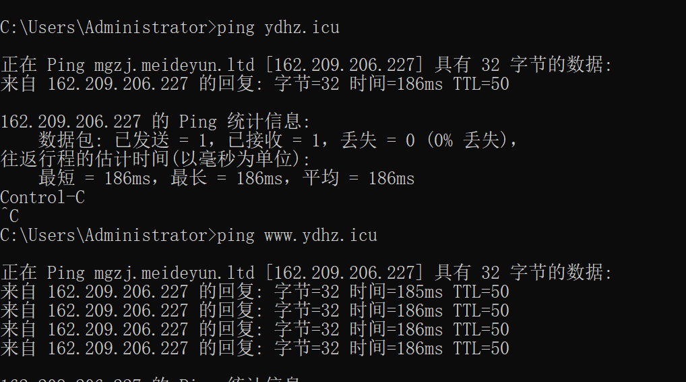Click "TTL=50" on the 185ms reply line
The height and width of the screenshot is (382, 686).
coord(480,292)
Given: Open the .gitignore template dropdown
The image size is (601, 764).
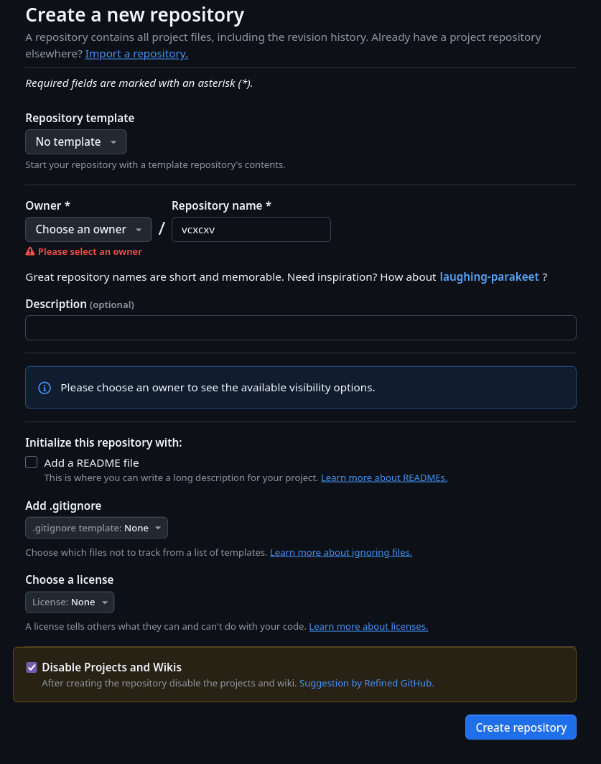Looking at the screenshot, I should coord(96,528).
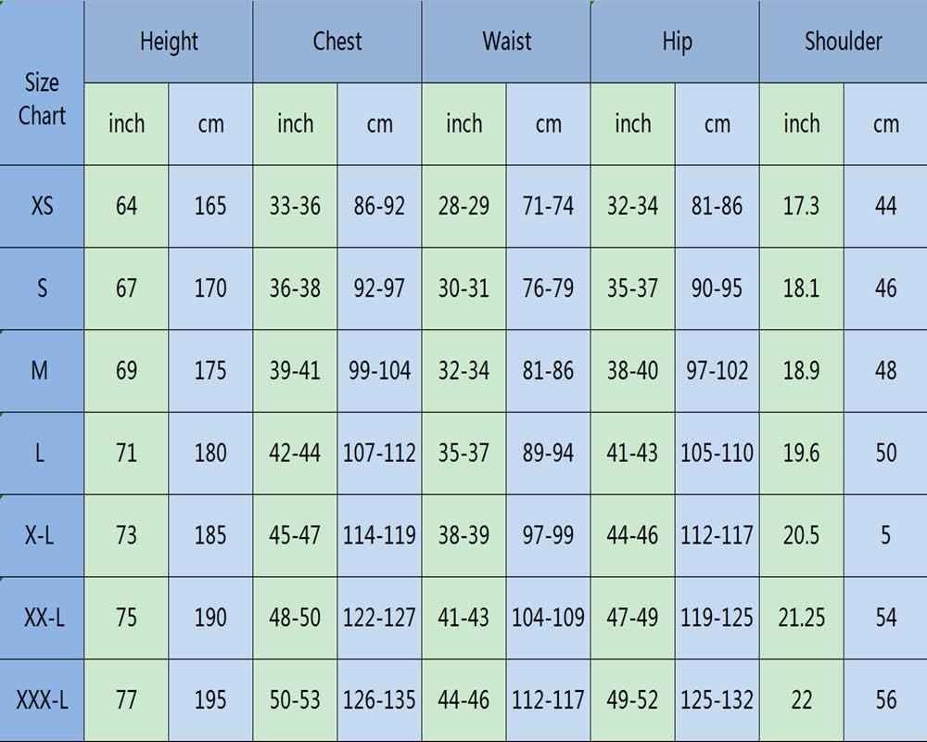Click the 28-29 waist inch cell
This screenshot has height=742, width=927.
tap(464, 206)
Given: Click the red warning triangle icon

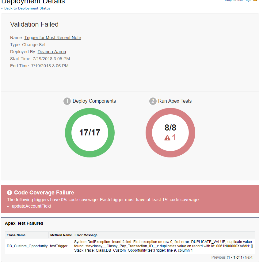Looking at the screenshot, I should (x=167, y=138).
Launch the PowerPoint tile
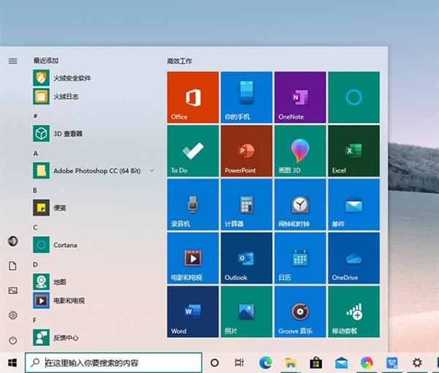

_TO DO_. Please restate word for word the lines above, starting with the line that holds "Given: Open the .gitignore template dropdown" and ending with the final line of the records, while leaving out pictures.

_THE ANSWER_.
Given: Open the .gitignore template dropdown
The image size is (601, 764).
Looking at the screenshot, I should coord(96,528).
Click the 28-29 waist inch cell
This screenshot has height=742, width=927.
tap(464, 206)
Given: Click the red warning triangle icon

Looking at the screenshot, I should (x=167, y=138).
Launch the PowerPoint tile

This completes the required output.